**Problem to solve**
Copy every line that contains the string "button" from the entries below.

**Source data**
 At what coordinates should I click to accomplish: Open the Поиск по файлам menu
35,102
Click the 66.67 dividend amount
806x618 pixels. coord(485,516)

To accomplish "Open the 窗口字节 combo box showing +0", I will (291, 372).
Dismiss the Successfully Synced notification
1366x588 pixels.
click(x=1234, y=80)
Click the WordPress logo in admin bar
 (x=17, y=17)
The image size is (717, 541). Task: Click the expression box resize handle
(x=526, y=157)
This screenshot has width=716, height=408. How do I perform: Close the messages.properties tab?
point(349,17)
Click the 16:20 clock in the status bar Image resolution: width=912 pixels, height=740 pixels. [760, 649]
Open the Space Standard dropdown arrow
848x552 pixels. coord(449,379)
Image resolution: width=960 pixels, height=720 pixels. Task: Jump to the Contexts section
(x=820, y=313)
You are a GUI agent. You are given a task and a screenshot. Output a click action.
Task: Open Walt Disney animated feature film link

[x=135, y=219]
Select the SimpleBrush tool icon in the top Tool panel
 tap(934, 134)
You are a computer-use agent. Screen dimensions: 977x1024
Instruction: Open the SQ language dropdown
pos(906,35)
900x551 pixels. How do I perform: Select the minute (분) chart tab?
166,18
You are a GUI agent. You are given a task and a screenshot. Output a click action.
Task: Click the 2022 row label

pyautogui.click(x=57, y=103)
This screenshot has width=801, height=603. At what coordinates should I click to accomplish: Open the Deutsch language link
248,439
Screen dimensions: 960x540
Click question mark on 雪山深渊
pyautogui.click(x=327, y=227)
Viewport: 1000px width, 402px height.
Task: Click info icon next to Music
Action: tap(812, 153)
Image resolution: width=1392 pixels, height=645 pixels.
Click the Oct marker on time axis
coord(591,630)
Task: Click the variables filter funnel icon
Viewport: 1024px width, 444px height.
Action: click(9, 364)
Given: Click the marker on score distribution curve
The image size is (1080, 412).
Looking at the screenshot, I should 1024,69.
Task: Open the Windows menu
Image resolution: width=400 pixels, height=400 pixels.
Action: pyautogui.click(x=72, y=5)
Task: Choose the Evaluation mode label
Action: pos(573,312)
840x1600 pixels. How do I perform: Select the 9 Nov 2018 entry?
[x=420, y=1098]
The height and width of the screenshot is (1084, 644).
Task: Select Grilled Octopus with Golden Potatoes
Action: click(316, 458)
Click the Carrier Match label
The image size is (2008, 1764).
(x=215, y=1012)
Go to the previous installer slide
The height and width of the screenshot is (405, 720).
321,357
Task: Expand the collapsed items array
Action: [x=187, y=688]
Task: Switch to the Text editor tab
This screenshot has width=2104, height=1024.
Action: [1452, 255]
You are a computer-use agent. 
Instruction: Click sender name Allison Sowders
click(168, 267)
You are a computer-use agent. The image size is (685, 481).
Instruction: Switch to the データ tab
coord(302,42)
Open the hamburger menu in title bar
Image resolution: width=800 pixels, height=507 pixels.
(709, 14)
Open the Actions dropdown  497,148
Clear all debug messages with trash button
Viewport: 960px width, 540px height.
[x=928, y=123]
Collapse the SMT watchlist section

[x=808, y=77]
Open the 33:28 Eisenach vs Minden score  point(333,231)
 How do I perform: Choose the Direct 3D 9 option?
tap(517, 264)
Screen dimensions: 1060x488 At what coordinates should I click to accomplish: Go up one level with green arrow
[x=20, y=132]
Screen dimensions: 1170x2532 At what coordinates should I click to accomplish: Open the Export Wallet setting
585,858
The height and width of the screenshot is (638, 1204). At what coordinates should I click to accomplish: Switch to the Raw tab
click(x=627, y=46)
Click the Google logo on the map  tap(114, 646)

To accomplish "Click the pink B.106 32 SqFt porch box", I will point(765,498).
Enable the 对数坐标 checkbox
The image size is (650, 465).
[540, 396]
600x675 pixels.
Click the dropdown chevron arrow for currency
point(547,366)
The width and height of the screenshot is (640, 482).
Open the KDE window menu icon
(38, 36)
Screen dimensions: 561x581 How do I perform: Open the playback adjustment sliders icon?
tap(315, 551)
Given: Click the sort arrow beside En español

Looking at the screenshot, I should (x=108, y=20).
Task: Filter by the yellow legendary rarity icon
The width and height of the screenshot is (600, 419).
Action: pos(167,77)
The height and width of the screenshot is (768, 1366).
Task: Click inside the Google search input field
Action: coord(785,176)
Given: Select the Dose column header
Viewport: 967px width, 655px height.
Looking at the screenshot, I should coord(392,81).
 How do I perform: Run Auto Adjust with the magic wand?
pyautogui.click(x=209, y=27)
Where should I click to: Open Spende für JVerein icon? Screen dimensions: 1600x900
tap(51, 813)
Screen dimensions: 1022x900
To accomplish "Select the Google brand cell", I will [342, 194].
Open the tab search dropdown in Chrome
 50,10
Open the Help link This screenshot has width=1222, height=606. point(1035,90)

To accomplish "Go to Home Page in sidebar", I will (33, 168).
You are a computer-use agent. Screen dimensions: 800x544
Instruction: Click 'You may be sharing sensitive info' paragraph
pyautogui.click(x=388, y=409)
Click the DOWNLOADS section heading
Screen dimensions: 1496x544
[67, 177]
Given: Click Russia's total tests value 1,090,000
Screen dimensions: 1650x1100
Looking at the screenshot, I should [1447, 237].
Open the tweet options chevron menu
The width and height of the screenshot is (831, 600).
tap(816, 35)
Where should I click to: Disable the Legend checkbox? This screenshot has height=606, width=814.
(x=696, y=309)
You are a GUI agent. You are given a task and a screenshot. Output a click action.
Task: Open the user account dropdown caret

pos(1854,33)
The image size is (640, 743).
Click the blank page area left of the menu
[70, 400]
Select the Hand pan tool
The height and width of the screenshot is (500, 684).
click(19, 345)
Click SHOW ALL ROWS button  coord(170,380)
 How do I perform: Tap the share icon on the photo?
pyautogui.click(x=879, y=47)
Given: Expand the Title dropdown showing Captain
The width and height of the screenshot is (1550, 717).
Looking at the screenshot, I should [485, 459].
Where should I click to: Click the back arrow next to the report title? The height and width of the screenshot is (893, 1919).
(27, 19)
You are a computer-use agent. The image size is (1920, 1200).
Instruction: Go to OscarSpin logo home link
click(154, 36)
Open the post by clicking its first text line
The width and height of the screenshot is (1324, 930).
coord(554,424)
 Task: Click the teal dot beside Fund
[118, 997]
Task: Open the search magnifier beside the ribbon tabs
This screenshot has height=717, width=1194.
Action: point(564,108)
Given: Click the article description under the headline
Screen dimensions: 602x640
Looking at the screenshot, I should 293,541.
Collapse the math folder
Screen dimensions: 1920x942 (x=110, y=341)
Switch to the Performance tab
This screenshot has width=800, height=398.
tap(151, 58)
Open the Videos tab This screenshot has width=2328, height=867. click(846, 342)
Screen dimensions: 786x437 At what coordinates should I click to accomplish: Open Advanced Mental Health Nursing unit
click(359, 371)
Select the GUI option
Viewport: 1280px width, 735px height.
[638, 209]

**Output below**
Clear all debug messages with trash button
Click SHOW ALL ROWS button  coord(170,380)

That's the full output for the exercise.